═══ Text passage

NewsMontana News


Montana veterans learn more about PACT Act benefits

PACT Act.jpg
Posted at 5:17 PM, Dec 15, 2022
and last updated 2022-12-15 19:17:45-05

HELENA — The VA Medical Center at Fort Harrison held a PACT Act event Thursday where veterans were screened for toxic exposure and walked through how they could sign up for newly expanded health care.

“Exposure to toxic chemicals causes problems. They don't appear the next day, or maybe even they don't appear the next year, but down the road, they do appear,” says veteran, Mike Collins.

The PACT Act, or the Sergeant First Class Heath Robinson Honoring our Promise to Address Comprehensive Toxics Act of 2022, was signed into law in August of this year. The act works to expand healthcare and benefits for veterans. Mainly the expansion is for those veterans exposed to burn pits and other toxic substances. Generations of veterans are now able to see if they meet eligibility requirements to receive care for possible toxic exposure which can lead to various health problems.

At the VA Medical Center at Fort Harrison, the PACT Act event made it easy for veterans to access resources to sign up for healthcare, get screened for toxic exposure, make a claim, and more.

Additionally, there was a PACT Act event at the VA Clinic in Billings.

══════

• _Exercise 1_:
Answer these from the PACT Act article, one per line:
(a) Where was Thursday's event in Helena held?
(b) In what month was the PACT Act signed into law?
(c) Where was the other PACT Act event held?
• _Exercise 2_: Pull out the part of the PACT Act article from "NewsMontana News" to "expanded health care.", word for word.
• _Exercise 3_: Continue the PACT Act article, picking up after its final sentence.

═══ Given entries

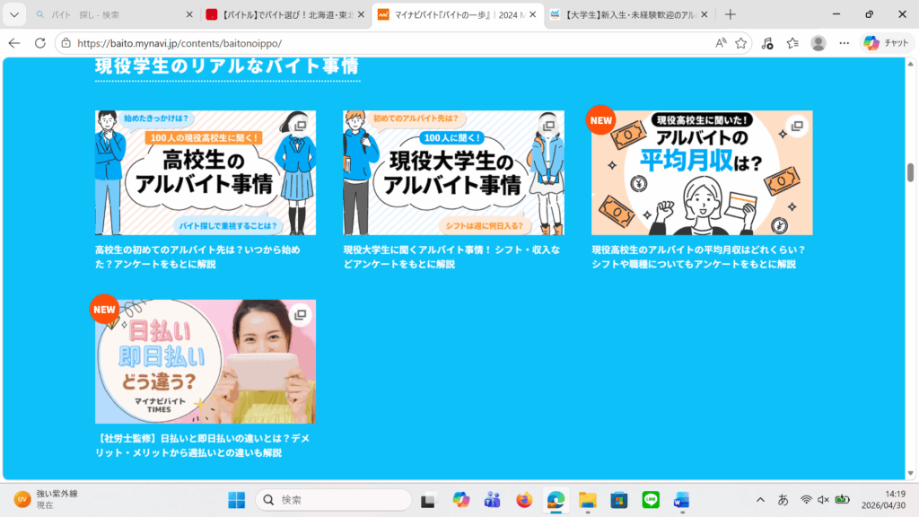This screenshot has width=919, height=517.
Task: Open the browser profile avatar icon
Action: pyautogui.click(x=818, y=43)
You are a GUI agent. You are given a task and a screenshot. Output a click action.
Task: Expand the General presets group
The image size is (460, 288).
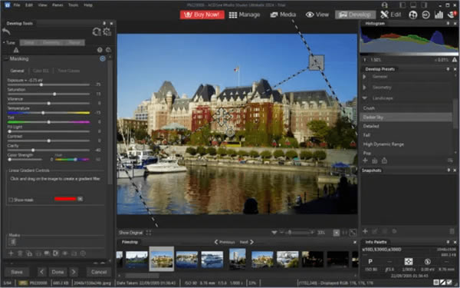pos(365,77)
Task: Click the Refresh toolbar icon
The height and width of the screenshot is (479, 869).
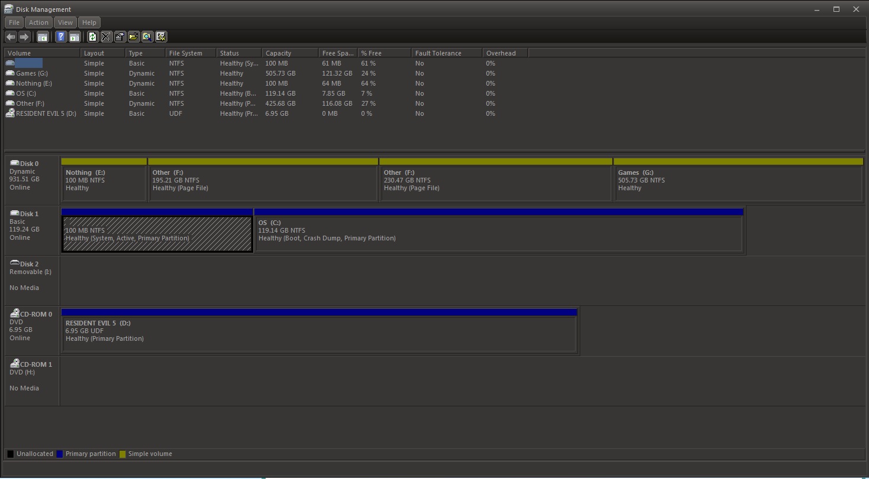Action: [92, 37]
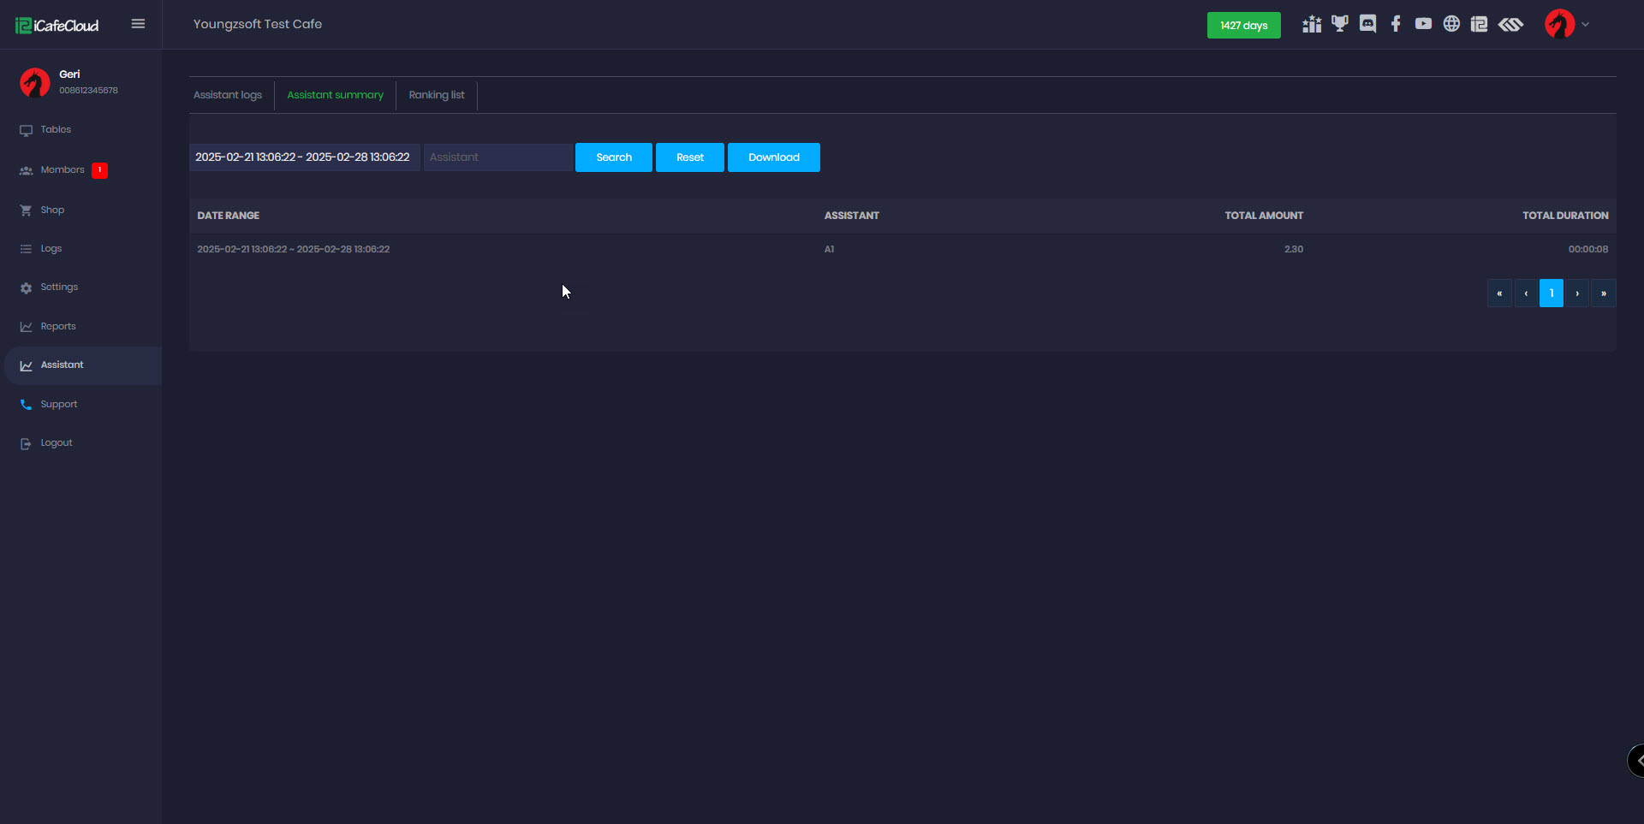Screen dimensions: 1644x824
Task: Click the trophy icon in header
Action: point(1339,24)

══════

• _Task response 1_:
(a) At the VA Medical Center at Fort Harrison.
(b) August.
(c) At the VA Clinic in Billings.

• _Task response 2_:
NewsMontana News


Montana veterans learn more about PACT Act benefits

PACT Act.jpg
Posted at 5:17 PM, Dec 15, 2022
and last updated 2022-12-15 19:17:45-05

HELENA — The VA Medical Center at Fort Harrison held a PACT Act event Thursday where veterans were screened for toxic exposure and walked through how they could sign up for newly expanded health care.

• _Task response 3_:
Paul Graham, a veteran and engineer who served in multiple places such as Kuwait, Iraq, and Afghanistan says that he’s glad that this act will finally help with those who have suffered from toxic exposure.

“You come back from, well, from the sandbox, we called it, breathing crap for however long we were there. And medical issues that pop up that, you know, you come back whole, but things start going sideways and you don't know why. And maybe we can make the connection and get some more veterans in here, make them aware that this is available, and that we are looking at what they've been exposed to with an intent to identify it and then treat it,” says Graham.

This expansion of health care is a way in which the US can help honor veterans and help keep them better-taken care of after they return home.

“Veterans served us. Many of their colleagues died for by serving their country. So, we need to do all we can to make sure that we're serving them when they come home,” says Executive Director of the Montana VA Health Care System, Judy Hayman.